Now try with a human homologue and run the two following command lines
>Hsap_SR40 MSGCRVFIGRLNPAAREKDVERFFKGYGRIRDIDLKRGFGFVEFEDPRDADDAVYELDGK ELCSERVTIEHARARSRGGRGRGRYSDRFSSRRPRNDRRNAPPVRTENRLIVENLSSRVS WQDLKDFMRQAGEVTFADAHRPKLNEGVVEFASYGDLKNAIEKLSGKEINGRKIKLIEGS KRHSRSRSRSRSRTRSSSRSRSRSRSRSRKSYSRSRSRSRSRSRSKSRSVSRSPVPEKSQ KRGSSSRSKSPASVDRQRSRSRSRSRSVDSGN
$ ./bin/blastp -db sequences.fa -query human.fa -evalue 0.01 -comp_based_stats 0
$ ./bin/blastp -db sequences.fa -query human.fa -evalue 0.01 -comp_based_stats 2
Question:Can you see the differences? USe the help option and try to understand what is the effect of the flag -comp_based_stats .
Question:Do you see a difference in the number of results? Can you understand why?
Now we try to compare the same protein with the same list of genes, but this time we use the cDNA sequences for these genes. In this file: cDNA_sequences.fa you can find the cDNA sequences corresponding to the previous protein set.

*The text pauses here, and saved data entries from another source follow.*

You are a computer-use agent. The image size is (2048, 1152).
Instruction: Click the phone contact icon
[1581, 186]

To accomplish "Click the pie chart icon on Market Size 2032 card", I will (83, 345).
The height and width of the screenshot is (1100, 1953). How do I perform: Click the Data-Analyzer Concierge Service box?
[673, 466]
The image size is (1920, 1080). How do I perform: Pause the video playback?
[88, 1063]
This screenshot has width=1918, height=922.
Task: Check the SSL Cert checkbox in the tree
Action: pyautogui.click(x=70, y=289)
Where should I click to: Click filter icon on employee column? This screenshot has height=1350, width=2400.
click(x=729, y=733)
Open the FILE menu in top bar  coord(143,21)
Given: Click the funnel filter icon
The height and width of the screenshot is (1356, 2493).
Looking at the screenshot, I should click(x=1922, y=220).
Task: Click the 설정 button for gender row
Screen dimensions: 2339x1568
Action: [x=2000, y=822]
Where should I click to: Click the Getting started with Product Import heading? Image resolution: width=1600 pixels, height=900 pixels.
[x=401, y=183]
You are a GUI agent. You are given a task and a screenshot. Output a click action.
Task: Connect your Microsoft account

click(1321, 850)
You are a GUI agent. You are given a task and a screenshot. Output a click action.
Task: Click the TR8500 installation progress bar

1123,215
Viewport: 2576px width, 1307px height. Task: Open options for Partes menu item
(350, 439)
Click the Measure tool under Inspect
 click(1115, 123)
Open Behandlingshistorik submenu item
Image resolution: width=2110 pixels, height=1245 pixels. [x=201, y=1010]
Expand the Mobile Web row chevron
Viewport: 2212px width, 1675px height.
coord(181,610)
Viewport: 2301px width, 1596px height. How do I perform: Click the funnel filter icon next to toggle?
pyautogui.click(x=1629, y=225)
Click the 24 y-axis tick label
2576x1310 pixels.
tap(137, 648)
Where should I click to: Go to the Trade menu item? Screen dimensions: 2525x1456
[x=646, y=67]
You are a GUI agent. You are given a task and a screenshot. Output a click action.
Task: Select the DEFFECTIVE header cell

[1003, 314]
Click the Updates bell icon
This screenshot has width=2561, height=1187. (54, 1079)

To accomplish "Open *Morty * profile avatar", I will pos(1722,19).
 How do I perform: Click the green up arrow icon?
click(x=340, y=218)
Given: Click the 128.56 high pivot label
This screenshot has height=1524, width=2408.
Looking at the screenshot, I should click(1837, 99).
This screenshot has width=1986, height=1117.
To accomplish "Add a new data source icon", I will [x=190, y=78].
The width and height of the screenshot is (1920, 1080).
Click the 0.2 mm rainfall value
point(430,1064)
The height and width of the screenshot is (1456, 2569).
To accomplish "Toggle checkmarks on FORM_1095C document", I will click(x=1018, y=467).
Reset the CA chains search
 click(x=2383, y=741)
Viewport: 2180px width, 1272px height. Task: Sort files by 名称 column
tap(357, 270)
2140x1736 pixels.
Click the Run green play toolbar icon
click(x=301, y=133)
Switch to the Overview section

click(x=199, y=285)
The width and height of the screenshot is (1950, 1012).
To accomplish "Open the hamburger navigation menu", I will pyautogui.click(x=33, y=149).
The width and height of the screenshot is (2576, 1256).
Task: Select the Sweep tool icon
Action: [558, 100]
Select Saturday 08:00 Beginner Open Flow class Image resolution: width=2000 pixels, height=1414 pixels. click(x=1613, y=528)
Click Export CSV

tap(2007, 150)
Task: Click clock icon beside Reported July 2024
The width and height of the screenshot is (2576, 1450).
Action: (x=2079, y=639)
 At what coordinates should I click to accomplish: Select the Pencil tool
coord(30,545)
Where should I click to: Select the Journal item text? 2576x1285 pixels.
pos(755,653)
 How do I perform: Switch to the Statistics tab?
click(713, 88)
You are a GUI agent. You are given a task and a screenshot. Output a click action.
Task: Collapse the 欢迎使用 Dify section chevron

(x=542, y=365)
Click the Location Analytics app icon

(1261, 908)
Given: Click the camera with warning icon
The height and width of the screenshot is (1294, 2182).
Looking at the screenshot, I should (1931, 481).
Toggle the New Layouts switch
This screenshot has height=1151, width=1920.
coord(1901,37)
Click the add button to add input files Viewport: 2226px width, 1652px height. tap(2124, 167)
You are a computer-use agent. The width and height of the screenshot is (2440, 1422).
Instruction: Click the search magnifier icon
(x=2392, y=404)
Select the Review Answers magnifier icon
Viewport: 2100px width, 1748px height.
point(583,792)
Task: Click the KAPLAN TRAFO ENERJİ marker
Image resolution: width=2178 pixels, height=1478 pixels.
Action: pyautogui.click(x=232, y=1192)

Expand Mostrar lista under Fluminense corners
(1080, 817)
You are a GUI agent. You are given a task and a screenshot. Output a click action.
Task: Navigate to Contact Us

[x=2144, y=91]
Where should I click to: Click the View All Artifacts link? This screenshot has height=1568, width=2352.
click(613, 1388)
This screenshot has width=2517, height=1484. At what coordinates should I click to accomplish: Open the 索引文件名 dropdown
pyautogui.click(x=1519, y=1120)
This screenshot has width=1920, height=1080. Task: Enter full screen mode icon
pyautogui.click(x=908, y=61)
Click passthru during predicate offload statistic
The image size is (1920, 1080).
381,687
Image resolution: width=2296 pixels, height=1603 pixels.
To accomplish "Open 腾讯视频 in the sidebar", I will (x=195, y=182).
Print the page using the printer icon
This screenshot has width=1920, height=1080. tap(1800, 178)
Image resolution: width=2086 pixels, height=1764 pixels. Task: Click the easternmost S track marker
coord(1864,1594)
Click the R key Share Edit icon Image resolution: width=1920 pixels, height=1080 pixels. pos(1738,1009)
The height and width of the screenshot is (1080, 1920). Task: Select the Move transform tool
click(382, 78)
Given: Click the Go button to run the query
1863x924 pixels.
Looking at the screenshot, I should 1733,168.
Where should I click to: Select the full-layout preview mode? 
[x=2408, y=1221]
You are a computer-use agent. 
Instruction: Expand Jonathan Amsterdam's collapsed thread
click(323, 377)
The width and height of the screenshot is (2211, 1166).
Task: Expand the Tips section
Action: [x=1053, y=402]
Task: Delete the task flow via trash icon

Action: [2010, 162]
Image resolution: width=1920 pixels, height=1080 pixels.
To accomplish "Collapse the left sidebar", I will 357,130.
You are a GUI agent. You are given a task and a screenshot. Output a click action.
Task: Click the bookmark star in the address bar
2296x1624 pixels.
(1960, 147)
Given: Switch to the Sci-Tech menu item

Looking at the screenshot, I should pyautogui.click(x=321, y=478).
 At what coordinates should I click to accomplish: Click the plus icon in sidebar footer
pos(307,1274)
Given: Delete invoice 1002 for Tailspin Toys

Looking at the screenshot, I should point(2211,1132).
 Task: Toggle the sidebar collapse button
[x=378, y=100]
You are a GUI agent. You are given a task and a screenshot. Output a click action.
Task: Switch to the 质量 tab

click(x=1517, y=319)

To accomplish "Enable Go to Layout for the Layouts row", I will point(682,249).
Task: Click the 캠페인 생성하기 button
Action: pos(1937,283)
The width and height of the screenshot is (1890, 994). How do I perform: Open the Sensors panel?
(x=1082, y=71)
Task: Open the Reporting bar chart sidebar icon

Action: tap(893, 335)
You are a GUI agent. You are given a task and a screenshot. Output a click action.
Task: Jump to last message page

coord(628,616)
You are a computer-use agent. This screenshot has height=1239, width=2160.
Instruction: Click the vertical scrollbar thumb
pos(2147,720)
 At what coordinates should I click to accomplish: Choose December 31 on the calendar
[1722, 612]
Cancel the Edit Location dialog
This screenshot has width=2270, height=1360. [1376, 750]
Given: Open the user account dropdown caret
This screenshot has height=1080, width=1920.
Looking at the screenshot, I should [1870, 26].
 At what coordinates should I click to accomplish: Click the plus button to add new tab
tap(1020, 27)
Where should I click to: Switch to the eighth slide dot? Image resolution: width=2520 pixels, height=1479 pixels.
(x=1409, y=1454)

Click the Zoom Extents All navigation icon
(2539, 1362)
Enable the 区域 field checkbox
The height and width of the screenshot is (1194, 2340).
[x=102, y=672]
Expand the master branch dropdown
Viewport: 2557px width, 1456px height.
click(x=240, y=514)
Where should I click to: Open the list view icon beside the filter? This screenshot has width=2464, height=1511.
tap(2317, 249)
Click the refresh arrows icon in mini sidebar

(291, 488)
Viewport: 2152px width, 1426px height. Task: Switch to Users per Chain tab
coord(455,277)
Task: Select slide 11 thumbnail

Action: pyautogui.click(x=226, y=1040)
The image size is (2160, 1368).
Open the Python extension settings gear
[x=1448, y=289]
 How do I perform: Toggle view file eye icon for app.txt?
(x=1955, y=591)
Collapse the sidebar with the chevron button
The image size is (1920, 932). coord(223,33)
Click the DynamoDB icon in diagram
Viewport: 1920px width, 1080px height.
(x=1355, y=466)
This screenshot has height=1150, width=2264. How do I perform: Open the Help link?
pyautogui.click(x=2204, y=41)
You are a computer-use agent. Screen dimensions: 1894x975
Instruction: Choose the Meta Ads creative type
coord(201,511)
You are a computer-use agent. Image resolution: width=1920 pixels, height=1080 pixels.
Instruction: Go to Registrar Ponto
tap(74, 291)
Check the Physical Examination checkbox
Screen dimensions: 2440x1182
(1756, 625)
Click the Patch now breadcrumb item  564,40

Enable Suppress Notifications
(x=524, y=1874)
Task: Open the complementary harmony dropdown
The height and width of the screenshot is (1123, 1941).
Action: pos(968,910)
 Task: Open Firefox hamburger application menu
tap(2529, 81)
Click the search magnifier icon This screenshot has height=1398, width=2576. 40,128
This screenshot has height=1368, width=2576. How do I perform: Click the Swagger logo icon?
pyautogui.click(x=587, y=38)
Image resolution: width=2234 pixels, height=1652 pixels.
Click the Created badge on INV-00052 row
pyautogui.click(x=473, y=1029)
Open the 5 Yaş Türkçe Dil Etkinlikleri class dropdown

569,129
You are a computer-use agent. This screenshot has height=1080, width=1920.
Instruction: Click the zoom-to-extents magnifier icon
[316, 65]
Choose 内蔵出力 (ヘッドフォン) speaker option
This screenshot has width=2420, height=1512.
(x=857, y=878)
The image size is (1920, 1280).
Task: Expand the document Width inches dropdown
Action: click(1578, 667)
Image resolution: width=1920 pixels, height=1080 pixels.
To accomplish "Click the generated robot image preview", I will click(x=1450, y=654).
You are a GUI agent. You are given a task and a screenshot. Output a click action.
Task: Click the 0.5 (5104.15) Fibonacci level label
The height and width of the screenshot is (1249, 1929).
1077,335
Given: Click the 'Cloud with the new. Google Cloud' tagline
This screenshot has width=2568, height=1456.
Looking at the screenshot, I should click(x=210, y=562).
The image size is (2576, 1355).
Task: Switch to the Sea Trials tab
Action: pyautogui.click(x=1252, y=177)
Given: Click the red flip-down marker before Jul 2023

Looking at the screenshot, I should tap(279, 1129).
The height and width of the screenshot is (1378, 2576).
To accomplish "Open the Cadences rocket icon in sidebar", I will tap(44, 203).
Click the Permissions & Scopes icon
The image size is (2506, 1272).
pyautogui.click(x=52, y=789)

Format the datbase as before (now we have to specify that we are formatting a nucleotide database):
./bin/makeblastdb -in sequences.cds -dbtype nucl
sequences.cds.nhr sequences.cds.nin sequences.cds.nsq
We are now ready to run BLAST in command line as before:
./bin/tblastn -db sequences.cds -query Cele_RSP2.fa
Question: Do you find more or less results than before?
There is an option that allows you to change the genetic code when using TBLASTN and TBLASTX:
-Q (genetic code of the query) -db_gencode(genetic code of the database)
For instance:
./bin/tblastn -db sequences.cds -query Cele_RSP2.fa -db_gencode 2
Go to the BLAST tutorial page and check the different genetic codes that you can use.